Revés para emenda promovida pelos democratas... Tribunal decide a favor dos conservadores Juiz: "Violação de prazo legislativo e uso de linguagem enganosa"

Um tribunal de Maryland decidiu proibir a inclusão em referendo, nas eleições de novembro, de uma emenda constitucional estadual promovida pelos democratas para o redesenho dos distritos eleitorais para a Câmara dos Representantes dos EUA antes das eleições gerais de 2028. A decisão representa mais um revés para a estratégia nacional do Partido Democrata de combater as iniciativas de redistritamento do ex-presidente Donald Trump e do Partido Republicano.

No dia 26, o juiz Robert Thompson, do Tribunal de Circuito do Condado de Anne Arundel, em Annapolis, capital de Maryland, ordenou à comissão eleitoral estadual que retire das cédulas de votação antecipada e da votação geral de 3 de novembro a proposta de referendo (Questão 3) apresentada pelos democratas. No entanto, o tribunal suspendeu temporariamente a eficácia da decisão para aguardar o processo de recurso perante a Suprema Corte estadual.

Atualmente detentores de 7 dos 8 assentos de Maryland na Câmara dos Representantes, os democratas vinham promovendo essa legislação sob a liderança do governador de Maryland, Wes Moore, convocando uma sessão extraordinária em agosto passado para tentar conquistar a única vaga restante pertencente aos republicanos (o distrito do deputado Andy Harris).

A emenda em questão estabelecia principalmente que a exigência constitucional de que os distritos eleitorais sejam compactos e respeitem "fronteiras naturais" se aplica apenas aos distritos legislativos estaduais, e não aos distritos da Câmara dos Representantes. O objetivo era redesenhar distritos que cruzassem a Baía de Chesapeake para enfraquecer áreas de forte maioria republicana.

No entanto, o juiz Thompson deu ganho de causa aos autores em uma ação movida pelo grupo conservador "Oversight Project" e por parlamentares estaduais republicanos. Thompson apontou que a legislatura estadual violou o prazo de 1º de julho, fixado por ela própria, para a submissão do resumo da proposta, e induziu os eleitores ao erro ao utilizar o termo "esclarece" (clarifies) no texto do referendo. Além disso, considerou que houve violação da "regra do assunto único" ao incluir uma cláusula separada que concedia à Suprema Corte estadual a jurisdição sobre litígios de redistritamento da Câmara dos Representantes.

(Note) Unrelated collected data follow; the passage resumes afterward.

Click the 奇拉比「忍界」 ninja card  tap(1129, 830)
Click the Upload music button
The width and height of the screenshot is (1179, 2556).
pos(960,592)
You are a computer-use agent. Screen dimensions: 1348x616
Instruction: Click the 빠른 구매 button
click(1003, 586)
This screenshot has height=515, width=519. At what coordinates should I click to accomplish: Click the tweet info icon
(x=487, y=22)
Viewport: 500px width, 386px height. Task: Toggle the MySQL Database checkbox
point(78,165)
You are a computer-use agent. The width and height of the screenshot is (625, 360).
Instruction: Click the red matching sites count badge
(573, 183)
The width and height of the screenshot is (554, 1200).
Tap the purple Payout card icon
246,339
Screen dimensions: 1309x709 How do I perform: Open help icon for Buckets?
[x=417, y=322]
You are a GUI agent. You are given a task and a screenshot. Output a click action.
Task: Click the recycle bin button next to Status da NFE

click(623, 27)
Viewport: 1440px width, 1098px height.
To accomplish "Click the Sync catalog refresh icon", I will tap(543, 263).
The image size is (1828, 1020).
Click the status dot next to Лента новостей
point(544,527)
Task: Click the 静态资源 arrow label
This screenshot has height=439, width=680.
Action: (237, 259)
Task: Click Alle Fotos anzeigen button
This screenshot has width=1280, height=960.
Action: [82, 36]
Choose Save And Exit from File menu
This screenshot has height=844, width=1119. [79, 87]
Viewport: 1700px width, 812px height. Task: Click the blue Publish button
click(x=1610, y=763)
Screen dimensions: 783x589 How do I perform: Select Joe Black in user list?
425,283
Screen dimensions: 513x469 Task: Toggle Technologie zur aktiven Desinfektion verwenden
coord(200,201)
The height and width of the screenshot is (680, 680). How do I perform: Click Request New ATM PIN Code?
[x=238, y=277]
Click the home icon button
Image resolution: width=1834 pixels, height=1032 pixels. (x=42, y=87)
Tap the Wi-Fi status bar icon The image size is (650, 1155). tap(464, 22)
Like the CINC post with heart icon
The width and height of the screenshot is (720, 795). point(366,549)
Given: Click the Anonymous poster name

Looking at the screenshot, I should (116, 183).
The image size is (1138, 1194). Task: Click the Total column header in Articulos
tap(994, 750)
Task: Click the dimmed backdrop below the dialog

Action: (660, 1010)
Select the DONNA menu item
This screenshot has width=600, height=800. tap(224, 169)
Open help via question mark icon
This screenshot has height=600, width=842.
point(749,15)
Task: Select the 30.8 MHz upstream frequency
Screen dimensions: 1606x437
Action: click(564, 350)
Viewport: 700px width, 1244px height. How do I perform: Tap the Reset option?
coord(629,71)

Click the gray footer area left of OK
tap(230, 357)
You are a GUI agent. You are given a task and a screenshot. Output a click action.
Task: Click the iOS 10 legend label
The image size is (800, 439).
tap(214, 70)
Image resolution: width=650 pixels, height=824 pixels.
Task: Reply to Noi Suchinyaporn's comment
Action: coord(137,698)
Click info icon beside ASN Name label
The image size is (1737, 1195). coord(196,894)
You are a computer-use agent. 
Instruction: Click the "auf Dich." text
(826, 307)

Enquanto isso, ao longo deste ano, democratas e republicanos vêm travando uma disputa acirrada sobre o "redistritamento no meio da década" (mid-decade redistricting), que busca redesenhar as fronteiras distritais antes do redistritamento regular de 2030. Recentemente, no estado da Virgínia, uma emenda liderada por democratas também foi anulada por falhas procedimentais, e a batalha entre os dois partidos pelo controle do redesenho distrital continua a se intensificar em várias partes do país, como Califórnia, Utah, Texas e Flórida.